## Task goal
In the records that follow, find the line with "ニュース (12, 2429)"; from there, retype every line exactly through the line with "bindirdiler (127, 5)", which also belongs to the answer.

## Data under study
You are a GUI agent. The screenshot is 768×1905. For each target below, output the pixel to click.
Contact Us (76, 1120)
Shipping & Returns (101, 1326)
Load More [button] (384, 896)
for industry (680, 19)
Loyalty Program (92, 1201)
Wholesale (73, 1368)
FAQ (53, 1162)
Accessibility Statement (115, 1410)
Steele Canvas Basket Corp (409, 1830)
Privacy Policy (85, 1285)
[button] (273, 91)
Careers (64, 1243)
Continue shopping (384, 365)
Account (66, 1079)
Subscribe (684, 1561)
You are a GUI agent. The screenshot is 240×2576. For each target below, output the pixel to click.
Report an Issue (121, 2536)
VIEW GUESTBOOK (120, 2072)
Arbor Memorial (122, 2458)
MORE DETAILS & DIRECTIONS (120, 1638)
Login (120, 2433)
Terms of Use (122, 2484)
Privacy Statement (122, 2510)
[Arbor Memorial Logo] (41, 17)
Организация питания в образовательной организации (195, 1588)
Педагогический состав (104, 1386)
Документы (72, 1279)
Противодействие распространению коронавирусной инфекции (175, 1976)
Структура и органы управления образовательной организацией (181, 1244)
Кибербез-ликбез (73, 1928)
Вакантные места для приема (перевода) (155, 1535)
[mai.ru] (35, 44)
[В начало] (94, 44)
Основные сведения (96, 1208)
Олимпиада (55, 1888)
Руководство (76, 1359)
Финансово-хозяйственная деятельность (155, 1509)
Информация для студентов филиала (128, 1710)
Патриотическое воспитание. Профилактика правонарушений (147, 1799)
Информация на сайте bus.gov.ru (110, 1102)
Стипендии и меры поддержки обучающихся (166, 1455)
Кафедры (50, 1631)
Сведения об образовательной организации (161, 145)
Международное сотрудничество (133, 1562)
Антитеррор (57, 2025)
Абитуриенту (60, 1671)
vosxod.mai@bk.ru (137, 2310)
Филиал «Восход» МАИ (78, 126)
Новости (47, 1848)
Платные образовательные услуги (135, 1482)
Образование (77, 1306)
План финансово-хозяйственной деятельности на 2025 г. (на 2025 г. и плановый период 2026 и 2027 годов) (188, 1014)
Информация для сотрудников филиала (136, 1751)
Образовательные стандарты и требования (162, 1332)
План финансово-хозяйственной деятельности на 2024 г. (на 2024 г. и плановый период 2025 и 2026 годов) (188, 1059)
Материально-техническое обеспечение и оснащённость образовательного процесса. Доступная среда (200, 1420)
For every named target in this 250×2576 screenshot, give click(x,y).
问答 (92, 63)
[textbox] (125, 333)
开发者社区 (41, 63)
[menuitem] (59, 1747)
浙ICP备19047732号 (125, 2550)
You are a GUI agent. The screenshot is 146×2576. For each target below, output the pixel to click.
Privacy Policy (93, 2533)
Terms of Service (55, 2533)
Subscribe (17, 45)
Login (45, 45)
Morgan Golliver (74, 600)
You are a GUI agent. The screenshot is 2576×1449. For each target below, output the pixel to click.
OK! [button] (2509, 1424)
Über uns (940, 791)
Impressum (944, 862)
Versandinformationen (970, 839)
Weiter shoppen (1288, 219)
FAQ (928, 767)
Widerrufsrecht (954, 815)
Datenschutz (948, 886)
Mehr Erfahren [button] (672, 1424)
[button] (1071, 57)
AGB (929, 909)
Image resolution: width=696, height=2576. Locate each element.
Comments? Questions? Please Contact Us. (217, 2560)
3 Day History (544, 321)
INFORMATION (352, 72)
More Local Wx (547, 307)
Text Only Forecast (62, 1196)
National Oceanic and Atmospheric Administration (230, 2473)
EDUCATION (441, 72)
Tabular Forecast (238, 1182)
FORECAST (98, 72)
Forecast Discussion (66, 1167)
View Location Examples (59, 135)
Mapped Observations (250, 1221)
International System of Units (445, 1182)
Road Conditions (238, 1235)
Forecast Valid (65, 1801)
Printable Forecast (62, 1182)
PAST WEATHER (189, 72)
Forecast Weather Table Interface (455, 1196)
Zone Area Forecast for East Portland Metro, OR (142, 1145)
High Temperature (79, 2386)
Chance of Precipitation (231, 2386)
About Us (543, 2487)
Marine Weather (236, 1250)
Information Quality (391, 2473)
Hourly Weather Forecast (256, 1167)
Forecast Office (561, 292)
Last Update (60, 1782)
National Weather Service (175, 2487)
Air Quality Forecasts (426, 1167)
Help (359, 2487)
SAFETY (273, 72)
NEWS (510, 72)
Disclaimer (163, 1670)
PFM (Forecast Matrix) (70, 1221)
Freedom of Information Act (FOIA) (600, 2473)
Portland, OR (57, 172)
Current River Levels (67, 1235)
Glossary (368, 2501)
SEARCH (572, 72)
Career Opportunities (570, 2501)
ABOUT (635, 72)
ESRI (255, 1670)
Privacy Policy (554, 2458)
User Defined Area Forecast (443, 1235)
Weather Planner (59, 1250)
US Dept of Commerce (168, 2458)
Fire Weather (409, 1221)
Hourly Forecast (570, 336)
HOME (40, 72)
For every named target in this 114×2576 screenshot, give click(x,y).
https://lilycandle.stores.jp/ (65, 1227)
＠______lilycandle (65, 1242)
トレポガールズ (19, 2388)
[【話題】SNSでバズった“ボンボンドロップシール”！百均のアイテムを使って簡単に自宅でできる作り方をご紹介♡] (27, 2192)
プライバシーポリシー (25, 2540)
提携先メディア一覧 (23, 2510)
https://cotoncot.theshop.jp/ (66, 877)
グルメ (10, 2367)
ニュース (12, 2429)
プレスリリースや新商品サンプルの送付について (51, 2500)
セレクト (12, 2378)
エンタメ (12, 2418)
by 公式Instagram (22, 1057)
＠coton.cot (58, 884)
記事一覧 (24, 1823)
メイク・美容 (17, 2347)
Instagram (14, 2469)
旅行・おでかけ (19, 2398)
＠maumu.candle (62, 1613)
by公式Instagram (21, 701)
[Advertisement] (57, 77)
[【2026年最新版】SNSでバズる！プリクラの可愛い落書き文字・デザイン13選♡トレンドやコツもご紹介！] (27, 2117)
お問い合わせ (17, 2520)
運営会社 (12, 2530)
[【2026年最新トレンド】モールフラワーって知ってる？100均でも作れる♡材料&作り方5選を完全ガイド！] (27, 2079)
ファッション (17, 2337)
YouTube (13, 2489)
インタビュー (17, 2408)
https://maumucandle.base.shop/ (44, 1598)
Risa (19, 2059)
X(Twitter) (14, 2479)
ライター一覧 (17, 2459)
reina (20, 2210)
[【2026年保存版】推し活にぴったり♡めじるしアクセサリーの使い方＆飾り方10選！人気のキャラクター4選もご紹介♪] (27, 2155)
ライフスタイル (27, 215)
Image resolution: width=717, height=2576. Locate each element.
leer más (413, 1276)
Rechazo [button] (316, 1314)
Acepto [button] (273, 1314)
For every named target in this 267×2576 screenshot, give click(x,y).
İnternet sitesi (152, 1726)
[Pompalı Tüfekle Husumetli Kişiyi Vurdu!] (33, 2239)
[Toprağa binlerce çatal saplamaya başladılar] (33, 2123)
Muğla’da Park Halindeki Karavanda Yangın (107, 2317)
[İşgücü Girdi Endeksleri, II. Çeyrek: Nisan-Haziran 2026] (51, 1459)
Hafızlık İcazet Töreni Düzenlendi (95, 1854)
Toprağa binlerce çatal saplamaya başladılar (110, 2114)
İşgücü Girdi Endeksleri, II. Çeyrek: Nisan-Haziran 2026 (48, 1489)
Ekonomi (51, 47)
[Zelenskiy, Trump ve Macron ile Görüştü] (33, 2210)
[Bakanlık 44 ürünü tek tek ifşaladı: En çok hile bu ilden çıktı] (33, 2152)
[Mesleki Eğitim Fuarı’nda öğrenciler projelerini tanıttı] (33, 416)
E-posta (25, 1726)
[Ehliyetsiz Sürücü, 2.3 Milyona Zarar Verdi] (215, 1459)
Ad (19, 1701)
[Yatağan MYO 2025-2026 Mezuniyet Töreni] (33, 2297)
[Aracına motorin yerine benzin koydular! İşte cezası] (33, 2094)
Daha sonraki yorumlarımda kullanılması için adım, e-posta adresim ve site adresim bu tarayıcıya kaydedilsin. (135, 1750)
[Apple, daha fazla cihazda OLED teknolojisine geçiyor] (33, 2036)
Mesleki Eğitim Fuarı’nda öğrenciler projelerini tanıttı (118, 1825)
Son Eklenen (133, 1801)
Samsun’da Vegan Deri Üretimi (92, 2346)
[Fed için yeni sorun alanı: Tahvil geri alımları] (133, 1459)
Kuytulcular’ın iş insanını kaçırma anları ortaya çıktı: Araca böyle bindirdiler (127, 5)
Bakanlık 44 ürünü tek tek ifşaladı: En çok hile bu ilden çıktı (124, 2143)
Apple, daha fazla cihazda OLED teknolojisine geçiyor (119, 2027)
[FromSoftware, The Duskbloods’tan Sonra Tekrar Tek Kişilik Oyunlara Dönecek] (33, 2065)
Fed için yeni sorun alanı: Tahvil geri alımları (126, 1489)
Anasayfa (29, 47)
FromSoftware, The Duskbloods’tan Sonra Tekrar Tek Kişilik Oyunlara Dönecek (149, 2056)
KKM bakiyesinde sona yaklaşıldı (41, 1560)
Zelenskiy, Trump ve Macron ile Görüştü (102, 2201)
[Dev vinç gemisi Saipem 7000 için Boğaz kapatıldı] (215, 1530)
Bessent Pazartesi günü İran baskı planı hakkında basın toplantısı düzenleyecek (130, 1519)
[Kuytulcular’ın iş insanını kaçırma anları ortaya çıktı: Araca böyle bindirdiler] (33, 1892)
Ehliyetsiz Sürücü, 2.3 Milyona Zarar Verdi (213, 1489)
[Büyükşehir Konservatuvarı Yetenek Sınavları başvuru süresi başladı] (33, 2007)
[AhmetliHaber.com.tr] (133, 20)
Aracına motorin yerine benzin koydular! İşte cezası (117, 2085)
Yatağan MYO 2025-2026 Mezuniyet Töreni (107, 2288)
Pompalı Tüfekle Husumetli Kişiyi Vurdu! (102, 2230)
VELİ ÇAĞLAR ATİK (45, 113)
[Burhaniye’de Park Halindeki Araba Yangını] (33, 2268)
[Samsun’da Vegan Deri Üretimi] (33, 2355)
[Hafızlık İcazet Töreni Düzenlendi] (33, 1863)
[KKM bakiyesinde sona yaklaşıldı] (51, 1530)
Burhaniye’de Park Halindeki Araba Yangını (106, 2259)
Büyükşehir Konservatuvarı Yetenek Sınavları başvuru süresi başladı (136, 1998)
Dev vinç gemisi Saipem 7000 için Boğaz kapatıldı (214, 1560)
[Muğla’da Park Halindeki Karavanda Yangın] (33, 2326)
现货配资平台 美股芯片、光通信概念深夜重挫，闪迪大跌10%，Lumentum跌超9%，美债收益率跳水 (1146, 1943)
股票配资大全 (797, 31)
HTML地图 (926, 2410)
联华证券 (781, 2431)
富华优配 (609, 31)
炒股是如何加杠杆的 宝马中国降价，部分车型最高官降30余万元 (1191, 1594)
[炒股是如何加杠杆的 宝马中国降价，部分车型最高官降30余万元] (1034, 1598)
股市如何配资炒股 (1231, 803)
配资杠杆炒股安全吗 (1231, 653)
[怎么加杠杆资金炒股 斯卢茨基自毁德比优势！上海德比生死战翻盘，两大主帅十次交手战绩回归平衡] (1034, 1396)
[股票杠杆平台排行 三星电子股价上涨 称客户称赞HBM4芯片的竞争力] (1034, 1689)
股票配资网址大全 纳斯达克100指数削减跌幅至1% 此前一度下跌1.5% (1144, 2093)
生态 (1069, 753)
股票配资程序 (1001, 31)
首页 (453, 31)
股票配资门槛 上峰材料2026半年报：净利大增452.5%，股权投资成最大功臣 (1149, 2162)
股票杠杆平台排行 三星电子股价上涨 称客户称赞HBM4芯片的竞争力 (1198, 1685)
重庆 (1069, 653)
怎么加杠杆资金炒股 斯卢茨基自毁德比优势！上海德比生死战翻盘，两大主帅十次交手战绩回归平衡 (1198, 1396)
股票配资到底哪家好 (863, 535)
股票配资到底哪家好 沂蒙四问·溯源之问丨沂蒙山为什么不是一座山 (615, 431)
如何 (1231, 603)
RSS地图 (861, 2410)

## Response area
ニュース (12, 2429)
プレスリリースや新商品サンプルの送付について (51, 2500)
セレクト (12, 2378)
エンタメ (12, 2418)
by 公式Instagram (22, 1057)
＠coton.cot (58, 884)
記事一覧 (24, 1823)
メイク・美容 (17, 2347)
Instagram (14, 2469)
旅行・おでかけ (19, 2398)
＠maumu.candle (62, 1613)
by公式Instagram (21, 701)
[Advertisement] (57, 77)
[【2026年最新版】SNSでバズる！プリクラの可愛い落書き文字・デザイン13選♡トレンドやコツもご紹介！] (27, 2117)
お問い合わせ (17, 2520)
運営会社 (12, 2530)
[【2026年最新トレンド】モールフラワーって知ってる？100均でも作れる♡材料&作り方5選を完全ガイド！] (27, 2079)
ファッション (17, 2337)
YouTube (13, 2489)
インタビュー (17, 2408)
https://maumucandle.base.shop/ (44, 1598)
Risa (19, 2059)
X(Twitter) (14, 2479)
ライター一覧 (17, 2459)
reina (20, 2210)
[【2026年保存版】推し活にぴったり♡めじるしアクセサリーの使い方＆飾り方10選！人気のキャラクター4選もご紹介♪] (27, 2155)
ライフスタイル (27, 215)
Image resolution: width=717, height=2576. Locate each element.
leer más (413, 1276)
Rechazo [button] (316, 1314)
Acepto [button] (273, 1314)
For every named target in this 267×2576 screenshot, give click(x,y).
İnternet sitesi (152, 1726)
[Pompalı Tüfekle Husumetli Kişiyi Vurdu!] (33, 2239)
[Toprağa binlerce çatal saplamaya başladılar] (33, 2123)
Muğla’da Park Halindeki Karavanda Yangın (107, 2317)
[İşgücü Girdi Endeksleri, II. Çeyrek: Nisan-Haziran 2026] (51, 1459)
Hafızlık İcazet Töreni Düzenlendi (95, 1854)
Toprağa binlerce çatal saplamaya başladılar (110, 2114)
İşgücü Girdi Endeksleri, II. Çeyrek: Nisan-Haziran 2026 (48, 1489)
Ekonomi (51, 47)
[Zelenskiy, Trump ve Macron ile Görüştü] (33, 2210)
[Bakanlık 44 ürünü tek tek ifşaladı: En çok hile bu ilden çıktı] (33, 2152)
[Mesleki Eğitim Fuarı’nda öğrenciler projelerini tanıttı] (33, 416)
E-posta (25, 1726)
[Ehliyetsiz Sürücü, 2.3 Milyona Zarar Verdi] (215, 1459)
Ad (19, 1701)
[Yatağan MYO 2025-2026 Mezuniyet Töreni] (33, 2297)
[Aracına motorin yerine benzin koydular! İşte cezası] (33, 2094)
Daha sonraki yorumlarımda kullanılması için adım, e-posta adresim ve site adresim bu tarayıcıya kaydedilsin. (135, 1750)
[Apple, daha fazla cihazda OLED teknolojisine geçiyor] (33, 2036)
Mesleki Eğitim Fuarı’nda öğrenciler projelerini tanıttı (118, 1825)
Son Eklenen (133, 1801)
Samsun’da Vegan Deri Üretimi (92, 2346)
[Fed için yeni sorun alanı: Tahvil geri alımları] (133, 1459)
Kuytulcular’ın iş insanını kaçırma anları ortaya çıktı: Araca böyle bindirdiler (127, 5)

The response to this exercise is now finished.